Closed klimburg closed 1 year ago
Yes unfortunately I don't have enough time to maintain dessert actively. If anyone's up for trying to fix its compatibility or trying out censoring pytest - contributions are more than welcome!
Just to give a complete picture - I tried reaching out to Pytest devs multiple times with requests to make their assertion rewriting logic more approachable from external packages, including suggestions to move just the assertion logic to a separate package to make dessert obsolete. So far I only received negative replies, saying they are not interested in taking that path
Thats unfortunate. One thing I was thinking about is if instead of AST rewrites for assertions if instead there was just a slash.assert
function. Obviously this would be big departure and would have backwards compatibility implications. I also can't say I've done enough digging to understand if there are other needs for the rewrite logic besides just the assert stuff.

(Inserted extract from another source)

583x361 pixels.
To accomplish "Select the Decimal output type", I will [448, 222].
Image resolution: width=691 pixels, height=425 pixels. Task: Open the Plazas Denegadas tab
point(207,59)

@vmalloc interestingly enough I was listening to the latest episode of Test & Code podcast with @asottile and the topic was what would you change about pytest and making the assert rewrites a standalone library came up so perhaps they would be more interested these days?
That's an option. Care to contact the authors? Unfortunately these days I have very little time to pursue this direction...

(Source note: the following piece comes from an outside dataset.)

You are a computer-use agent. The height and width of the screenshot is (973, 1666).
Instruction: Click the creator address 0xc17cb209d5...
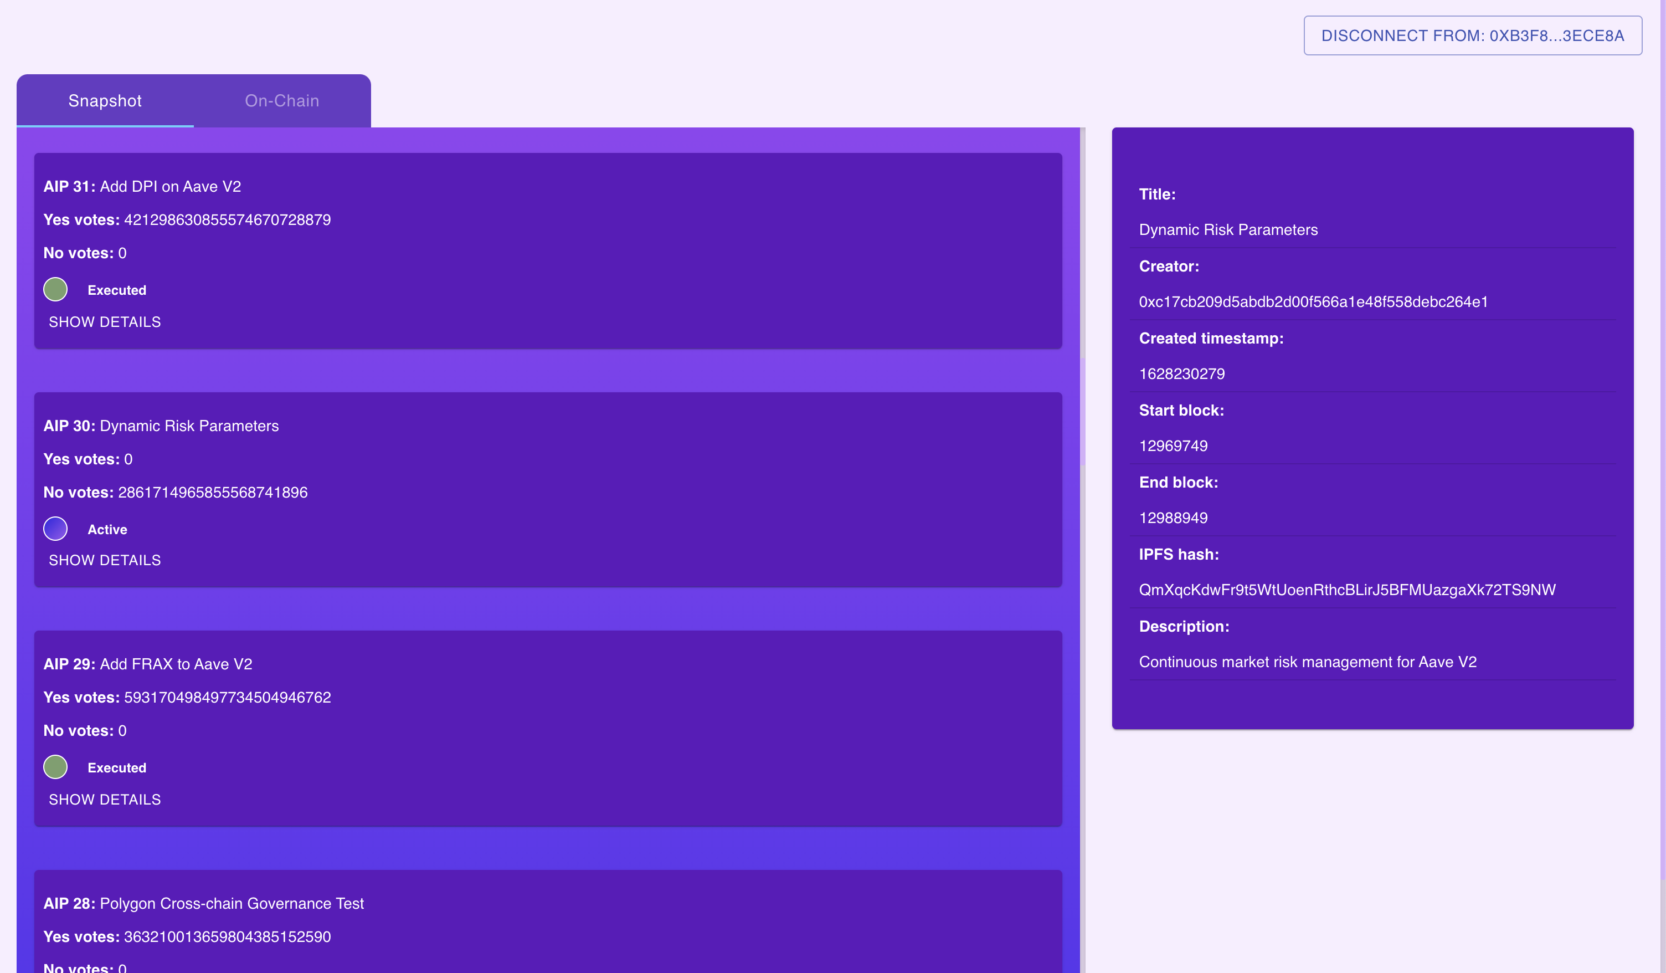1313,302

Another option suggested by @ayalash is to temporarily suspend the assertion rewriting feature under 3.11 to enable running with it until that conundrum is resolved...
@klimburg @vmalloc @ayalash this seems to be fixed for me in dessert 1.4.7.
Awesome! I'll test it out (and maybe py3.12 while I'm at it).
yes this seems to be fixed
dessert doesn't currently support python 3.11 https://github.com/vmalloc/dessert/issues/19
Making this ticket to bump the version when that is addressed.
Additionally has any thought been put into just depending on or vendoring pytest directly, I realize it might be a bit overkill just for the AST rewrite but it might be worth it to keep up-to-date since they have many more resources to address changes in upcoming python versions.